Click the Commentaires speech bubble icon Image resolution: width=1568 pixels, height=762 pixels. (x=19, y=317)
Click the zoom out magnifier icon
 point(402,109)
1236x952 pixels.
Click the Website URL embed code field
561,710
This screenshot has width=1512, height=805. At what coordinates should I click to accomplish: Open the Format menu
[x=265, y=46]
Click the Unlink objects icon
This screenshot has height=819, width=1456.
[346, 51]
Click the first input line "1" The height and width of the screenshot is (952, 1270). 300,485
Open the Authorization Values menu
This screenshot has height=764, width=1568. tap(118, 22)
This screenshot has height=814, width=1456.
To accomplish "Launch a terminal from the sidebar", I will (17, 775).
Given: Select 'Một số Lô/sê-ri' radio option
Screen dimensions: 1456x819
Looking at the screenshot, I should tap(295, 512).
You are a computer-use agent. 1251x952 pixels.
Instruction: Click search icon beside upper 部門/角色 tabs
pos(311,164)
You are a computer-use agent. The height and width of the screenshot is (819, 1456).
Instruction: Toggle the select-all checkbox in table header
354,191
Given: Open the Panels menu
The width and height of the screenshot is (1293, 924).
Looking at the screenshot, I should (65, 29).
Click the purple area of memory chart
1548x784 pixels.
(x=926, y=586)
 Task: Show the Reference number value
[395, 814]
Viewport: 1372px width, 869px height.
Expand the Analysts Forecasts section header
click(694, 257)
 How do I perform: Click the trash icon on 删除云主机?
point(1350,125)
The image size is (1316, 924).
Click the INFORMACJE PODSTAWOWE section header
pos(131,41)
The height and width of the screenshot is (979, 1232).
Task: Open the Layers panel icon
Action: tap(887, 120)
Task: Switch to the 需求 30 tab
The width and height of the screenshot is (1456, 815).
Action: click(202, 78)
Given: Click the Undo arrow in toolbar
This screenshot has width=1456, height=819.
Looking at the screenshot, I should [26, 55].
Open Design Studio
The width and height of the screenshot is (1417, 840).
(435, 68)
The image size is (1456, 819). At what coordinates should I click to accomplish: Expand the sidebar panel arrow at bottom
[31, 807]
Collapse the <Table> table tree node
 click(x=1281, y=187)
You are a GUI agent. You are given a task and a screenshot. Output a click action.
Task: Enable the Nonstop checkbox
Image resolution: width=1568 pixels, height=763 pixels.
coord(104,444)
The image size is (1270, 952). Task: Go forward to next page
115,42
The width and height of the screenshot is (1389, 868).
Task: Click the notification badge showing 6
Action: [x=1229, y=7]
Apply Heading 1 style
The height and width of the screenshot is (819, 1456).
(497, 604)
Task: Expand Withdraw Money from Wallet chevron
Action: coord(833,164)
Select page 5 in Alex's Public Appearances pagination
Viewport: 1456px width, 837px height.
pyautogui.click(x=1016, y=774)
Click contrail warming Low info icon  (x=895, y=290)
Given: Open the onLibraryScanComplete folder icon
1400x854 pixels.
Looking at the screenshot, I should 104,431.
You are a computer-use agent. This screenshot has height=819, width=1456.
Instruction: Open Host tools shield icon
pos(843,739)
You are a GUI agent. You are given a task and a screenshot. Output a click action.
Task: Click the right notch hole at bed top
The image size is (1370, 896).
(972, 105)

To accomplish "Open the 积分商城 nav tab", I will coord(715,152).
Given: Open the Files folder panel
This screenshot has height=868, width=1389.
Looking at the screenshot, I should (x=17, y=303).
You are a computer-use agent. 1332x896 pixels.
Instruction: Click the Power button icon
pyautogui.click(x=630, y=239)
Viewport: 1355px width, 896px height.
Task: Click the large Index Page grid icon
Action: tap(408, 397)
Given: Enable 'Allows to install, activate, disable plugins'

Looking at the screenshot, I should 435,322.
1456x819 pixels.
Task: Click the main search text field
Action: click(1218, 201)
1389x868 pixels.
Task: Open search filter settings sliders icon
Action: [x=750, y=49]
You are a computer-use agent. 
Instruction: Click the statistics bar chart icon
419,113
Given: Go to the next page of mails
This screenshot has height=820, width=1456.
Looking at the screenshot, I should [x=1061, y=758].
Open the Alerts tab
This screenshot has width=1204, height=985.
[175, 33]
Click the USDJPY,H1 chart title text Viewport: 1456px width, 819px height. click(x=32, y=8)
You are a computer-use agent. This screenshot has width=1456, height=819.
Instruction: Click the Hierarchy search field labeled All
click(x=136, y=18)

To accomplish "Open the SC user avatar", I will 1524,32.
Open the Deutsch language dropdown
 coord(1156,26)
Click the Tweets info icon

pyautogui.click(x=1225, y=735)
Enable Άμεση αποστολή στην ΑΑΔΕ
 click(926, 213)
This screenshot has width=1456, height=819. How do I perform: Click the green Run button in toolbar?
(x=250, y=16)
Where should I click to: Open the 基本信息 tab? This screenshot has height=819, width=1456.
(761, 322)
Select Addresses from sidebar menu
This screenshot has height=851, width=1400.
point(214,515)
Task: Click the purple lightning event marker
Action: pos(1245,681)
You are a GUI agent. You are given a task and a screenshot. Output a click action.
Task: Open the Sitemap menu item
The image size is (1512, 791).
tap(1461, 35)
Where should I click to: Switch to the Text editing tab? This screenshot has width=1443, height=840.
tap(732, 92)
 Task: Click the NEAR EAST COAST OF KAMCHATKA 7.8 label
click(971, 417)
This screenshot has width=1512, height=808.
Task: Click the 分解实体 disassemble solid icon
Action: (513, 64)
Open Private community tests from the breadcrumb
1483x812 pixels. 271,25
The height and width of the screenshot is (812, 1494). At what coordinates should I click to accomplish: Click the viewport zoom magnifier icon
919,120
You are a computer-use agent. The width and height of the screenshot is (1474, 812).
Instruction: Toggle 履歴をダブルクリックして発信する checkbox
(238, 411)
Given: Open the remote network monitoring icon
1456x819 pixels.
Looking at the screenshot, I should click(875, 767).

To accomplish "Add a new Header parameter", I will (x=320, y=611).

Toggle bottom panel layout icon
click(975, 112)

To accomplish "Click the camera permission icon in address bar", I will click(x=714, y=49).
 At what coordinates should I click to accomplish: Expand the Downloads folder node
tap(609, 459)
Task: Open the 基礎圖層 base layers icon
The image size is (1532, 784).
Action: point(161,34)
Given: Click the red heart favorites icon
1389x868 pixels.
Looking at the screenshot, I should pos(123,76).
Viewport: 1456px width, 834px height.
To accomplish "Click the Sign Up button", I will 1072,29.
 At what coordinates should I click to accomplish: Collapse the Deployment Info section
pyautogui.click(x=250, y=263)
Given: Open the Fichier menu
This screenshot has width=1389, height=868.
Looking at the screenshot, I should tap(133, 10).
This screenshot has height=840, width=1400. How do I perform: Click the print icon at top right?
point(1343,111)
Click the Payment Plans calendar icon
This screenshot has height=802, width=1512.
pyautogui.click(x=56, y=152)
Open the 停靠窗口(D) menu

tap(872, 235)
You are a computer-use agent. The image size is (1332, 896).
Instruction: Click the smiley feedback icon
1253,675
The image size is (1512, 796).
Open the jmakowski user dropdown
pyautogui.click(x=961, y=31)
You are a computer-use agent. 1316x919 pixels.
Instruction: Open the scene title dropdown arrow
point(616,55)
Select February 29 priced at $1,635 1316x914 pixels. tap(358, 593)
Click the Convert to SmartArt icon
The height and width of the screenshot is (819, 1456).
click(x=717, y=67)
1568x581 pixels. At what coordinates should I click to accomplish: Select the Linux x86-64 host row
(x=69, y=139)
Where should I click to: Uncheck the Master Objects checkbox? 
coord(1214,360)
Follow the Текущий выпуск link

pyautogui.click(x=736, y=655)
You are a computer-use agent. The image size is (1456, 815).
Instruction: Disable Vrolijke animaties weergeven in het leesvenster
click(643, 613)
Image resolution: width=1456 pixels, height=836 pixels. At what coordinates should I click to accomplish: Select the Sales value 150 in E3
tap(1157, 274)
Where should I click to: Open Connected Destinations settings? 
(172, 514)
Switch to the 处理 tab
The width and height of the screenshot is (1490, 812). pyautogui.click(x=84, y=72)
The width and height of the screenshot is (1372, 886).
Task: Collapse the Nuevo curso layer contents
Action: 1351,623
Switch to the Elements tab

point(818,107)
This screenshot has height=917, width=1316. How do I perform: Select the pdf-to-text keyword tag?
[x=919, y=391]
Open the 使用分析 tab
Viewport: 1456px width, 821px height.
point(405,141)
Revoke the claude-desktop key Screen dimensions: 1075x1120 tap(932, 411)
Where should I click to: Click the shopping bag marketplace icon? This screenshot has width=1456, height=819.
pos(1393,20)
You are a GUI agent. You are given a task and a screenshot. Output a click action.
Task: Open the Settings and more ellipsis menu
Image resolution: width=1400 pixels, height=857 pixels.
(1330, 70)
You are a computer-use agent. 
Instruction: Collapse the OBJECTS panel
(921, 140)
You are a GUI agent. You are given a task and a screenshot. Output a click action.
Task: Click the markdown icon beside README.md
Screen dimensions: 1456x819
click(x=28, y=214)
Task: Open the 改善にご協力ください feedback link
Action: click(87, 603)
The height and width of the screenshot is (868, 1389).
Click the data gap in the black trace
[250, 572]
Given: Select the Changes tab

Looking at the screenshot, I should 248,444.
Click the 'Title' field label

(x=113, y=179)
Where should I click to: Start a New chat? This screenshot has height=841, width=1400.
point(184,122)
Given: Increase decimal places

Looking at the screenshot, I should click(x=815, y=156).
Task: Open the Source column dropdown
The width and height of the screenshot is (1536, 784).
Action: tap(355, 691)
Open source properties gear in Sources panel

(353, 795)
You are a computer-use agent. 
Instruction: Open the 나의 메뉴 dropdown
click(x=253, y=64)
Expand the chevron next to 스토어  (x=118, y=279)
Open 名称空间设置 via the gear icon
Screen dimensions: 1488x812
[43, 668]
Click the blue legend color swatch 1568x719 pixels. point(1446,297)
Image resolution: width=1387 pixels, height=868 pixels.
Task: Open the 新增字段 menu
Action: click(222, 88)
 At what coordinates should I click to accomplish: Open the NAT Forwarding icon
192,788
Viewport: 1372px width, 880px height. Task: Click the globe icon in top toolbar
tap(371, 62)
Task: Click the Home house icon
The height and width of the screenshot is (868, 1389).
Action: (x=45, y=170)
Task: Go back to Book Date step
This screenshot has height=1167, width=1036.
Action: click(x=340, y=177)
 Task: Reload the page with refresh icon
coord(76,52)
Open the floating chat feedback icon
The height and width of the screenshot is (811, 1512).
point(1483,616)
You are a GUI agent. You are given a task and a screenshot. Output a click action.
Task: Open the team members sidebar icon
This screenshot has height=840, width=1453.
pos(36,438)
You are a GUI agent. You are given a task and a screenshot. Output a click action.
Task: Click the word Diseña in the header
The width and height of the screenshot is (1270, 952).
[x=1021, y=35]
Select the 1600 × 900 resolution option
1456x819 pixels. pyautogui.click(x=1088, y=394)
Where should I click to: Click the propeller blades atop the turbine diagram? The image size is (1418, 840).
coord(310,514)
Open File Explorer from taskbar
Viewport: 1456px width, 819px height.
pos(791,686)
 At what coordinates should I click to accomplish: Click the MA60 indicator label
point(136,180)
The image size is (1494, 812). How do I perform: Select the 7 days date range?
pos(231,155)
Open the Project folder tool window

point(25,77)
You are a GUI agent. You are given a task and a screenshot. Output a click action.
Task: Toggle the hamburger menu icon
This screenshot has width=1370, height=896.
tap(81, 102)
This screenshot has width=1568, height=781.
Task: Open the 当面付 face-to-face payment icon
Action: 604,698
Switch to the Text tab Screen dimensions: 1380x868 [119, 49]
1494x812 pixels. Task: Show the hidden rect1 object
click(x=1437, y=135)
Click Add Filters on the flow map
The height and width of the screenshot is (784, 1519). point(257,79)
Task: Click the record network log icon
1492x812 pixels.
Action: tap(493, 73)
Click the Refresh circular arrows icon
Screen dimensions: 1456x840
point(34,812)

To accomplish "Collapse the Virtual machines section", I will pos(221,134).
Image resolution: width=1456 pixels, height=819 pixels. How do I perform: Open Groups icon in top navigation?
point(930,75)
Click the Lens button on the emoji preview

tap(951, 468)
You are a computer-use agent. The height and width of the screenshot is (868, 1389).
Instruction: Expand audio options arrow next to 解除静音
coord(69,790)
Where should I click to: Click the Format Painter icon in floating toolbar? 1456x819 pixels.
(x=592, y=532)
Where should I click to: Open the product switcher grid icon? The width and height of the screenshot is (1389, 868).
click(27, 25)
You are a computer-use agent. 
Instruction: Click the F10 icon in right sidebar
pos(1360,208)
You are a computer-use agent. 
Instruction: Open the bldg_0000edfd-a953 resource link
- - - -
Exercise directions: From the listing above, collect every line that mentions the word "will".

Solution for this exercise:
To accomplish "Launch a terminal from the sidebar", I will (17, 775).
To accomplish "Open the 积分商城 nav tab", I will coord(715,152).
To accomplish "Open the SC user avatar", I will 1524,32.
To accomplish "Add a new Header parameter", I will (x=320, y=611).
To accomplish "Click the camera permission icon in address bar", I will click(x=714, y=49).
To accomplish "Click the Sign Up button", I will 1072,29.
To accomplish "Collapse the Virtual machines section", I will pos(221,134).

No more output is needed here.